The "Other Davos", as it is called, will bring together academics, left-wing groups and other interested parties from all over the world to a series of debates and workshops at the Volkshaus in Zurich.
One of the organisers of the alternative event is Charles André Udry, a Swiss economist. "It's important to have an alternative Davos in order to encourage independent thinking," says Udry. "We need to escape from the one way of thinking which seems to dominate today."
Udry's colleague Barbara Rimml from Bern agrees. "It's not enough just to complain about globalisation. What we need to do is look more deeply at the causes of globalisation, and the problems that arise; that is why we are having this conference."
Perhaps surprisingly, neither Udry nor Rimml oppose globalisation. "Certainly not," says Udry. "There is no point in opposing an economic process which has actually been going on for years.
"What we oppose is the current form of globalisation which concentrates wealth and power in the hands of a few, and leaves much of the world impoverished."
The organisers of the "Other Davos" expect up to 1,000 people to attend their conference.
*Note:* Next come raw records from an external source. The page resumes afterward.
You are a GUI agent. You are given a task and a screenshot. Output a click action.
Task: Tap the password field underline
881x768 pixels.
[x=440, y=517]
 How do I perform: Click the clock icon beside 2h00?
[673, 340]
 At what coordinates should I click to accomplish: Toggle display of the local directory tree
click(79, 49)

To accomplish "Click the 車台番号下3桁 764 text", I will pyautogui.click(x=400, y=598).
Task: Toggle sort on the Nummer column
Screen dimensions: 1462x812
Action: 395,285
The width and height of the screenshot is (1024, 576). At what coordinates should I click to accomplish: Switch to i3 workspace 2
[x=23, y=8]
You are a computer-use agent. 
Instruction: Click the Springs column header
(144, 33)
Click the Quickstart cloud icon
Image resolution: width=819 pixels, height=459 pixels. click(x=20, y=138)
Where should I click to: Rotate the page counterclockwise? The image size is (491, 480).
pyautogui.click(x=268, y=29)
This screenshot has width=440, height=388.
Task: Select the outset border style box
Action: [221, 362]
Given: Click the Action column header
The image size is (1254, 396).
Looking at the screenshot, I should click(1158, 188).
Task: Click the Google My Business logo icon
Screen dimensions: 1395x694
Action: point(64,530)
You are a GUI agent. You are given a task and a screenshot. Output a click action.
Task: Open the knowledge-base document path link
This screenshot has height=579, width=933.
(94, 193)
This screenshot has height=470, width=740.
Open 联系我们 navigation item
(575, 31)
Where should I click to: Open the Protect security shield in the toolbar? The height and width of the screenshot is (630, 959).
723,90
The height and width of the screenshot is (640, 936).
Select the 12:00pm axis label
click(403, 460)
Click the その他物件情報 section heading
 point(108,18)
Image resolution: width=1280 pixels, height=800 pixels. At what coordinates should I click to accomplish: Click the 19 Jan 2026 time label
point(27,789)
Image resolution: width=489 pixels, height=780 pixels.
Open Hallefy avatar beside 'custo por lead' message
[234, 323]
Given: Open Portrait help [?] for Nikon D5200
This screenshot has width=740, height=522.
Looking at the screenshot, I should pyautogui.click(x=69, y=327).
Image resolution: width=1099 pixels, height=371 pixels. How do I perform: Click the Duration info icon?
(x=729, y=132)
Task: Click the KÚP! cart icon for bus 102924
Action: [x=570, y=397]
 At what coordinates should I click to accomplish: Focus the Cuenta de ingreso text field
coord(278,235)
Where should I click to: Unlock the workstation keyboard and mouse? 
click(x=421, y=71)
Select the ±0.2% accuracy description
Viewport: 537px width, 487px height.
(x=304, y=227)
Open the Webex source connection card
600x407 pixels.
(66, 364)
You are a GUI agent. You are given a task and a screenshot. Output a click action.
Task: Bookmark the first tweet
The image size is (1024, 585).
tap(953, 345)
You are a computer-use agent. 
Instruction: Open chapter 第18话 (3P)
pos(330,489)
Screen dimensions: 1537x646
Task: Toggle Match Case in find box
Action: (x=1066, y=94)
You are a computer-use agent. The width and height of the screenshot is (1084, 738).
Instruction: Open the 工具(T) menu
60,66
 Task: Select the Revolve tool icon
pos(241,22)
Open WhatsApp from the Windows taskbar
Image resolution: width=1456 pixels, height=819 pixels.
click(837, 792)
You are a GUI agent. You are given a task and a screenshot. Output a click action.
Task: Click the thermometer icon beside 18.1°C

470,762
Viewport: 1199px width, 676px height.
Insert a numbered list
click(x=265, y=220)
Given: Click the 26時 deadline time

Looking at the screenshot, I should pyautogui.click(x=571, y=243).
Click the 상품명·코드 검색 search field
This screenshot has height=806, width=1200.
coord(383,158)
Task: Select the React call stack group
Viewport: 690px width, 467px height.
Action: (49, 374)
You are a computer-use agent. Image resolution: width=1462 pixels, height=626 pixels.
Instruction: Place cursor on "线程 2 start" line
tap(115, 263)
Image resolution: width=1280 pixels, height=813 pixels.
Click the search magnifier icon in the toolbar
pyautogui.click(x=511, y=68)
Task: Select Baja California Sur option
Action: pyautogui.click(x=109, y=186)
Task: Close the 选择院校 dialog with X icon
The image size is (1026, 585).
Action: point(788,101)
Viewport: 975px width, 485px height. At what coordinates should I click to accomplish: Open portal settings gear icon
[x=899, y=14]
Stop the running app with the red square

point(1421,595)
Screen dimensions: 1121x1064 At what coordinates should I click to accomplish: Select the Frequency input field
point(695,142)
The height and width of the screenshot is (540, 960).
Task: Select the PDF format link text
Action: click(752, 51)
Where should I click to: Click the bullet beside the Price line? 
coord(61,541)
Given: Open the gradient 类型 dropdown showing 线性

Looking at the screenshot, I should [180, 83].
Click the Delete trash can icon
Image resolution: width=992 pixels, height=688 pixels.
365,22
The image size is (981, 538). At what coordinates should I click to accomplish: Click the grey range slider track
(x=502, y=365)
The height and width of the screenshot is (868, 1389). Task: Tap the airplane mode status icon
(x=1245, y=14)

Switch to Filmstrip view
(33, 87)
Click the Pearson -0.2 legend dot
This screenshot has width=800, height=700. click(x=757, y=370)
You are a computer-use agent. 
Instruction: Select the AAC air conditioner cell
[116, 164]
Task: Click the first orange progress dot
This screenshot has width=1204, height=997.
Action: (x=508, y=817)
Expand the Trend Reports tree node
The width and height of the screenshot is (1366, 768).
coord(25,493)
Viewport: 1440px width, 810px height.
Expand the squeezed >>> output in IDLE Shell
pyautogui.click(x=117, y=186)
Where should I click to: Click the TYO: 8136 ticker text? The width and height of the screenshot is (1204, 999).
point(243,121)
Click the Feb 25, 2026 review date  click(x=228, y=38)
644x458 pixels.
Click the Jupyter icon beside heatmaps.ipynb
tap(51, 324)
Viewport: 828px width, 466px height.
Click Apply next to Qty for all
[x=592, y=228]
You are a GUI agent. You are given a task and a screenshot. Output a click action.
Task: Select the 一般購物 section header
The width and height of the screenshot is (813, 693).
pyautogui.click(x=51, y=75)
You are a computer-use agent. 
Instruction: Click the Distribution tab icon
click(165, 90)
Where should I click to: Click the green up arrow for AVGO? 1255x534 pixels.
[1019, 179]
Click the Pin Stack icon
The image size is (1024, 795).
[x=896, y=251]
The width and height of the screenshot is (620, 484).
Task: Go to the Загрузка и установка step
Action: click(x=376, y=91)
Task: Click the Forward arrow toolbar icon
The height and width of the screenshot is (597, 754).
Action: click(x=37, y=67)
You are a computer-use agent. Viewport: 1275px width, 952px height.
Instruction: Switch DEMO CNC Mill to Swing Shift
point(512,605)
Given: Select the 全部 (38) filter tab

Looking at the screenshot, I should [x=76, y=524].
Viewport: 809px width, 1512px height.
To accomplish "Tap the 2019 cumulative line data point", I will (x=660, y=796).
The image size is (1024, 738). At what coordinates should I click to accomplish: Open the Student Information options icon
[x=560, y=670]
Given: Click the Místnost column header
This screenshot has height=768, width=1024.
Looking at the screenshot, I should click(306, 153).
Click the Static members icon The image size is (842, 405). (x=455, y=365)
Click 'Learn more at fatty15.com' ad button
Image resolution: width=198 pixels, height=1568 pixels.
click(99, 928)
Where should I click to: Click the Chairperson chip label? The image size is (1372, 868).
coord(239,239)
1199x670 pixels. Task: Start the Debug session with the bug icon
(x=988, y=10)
There will be workshops on all aspects of globalisation, including its effect on the environment, on women, and on the migration of populations.
"It's vital that we think more deeply about these issues," says Udry. "We don't need to accept the mantra that everyone - workers, women, peasants, needs to adapt to the so-called new economic order.
"As an economist I can tell you that this is simply not true. Traditionally economics is supposed to be a mixture of political, economic and social choice."
In addition, the "Other Davos" will hold two special debates devoted to Columbia and Palestine. "These are two regions where there has been civil conflict for almost half a century," says Barbara Rimml. "And the intervention of the world powers has not prevented it.
"In fact, in the case of Columbia the involvement of the United States has probably made thing worse for many Columbian farmers. And since the president of Columbia is invited to the World Economic Forum in Davos, I think it's appropriate that we discuss what's going on there too."
At the close of the "Other Davos" conference many of those attending will move on to Davos itself, where they plan to protest against the World Economic Forum, despite a ban on demonstrations by the authorities in Davos.
"I think it is my democratic right to express my opinion about the current world order," says Rimml. "It's simply too easy for the authorities in Davos just to ban our demonstration. If all those world leaders can go to Davos and say what they think, then I have the right to do the same."
Nevertheless, Udry is aware that the attention being devoted to the demonstration, and to the possibility of violence, could well detract attention from the issues being discussed at the "Other Davos".
"It's in the hands of the media," says Udry. "It is also their democratic right to decide what they want to focus on.
"But if they choose to give a lot of coverage to a minority of demonstrators who might cause problems, instead of paying attention to some serious discussions about different ways of thinking, and alternative ways of allocating the world's wealth, then I think that would be a great shame."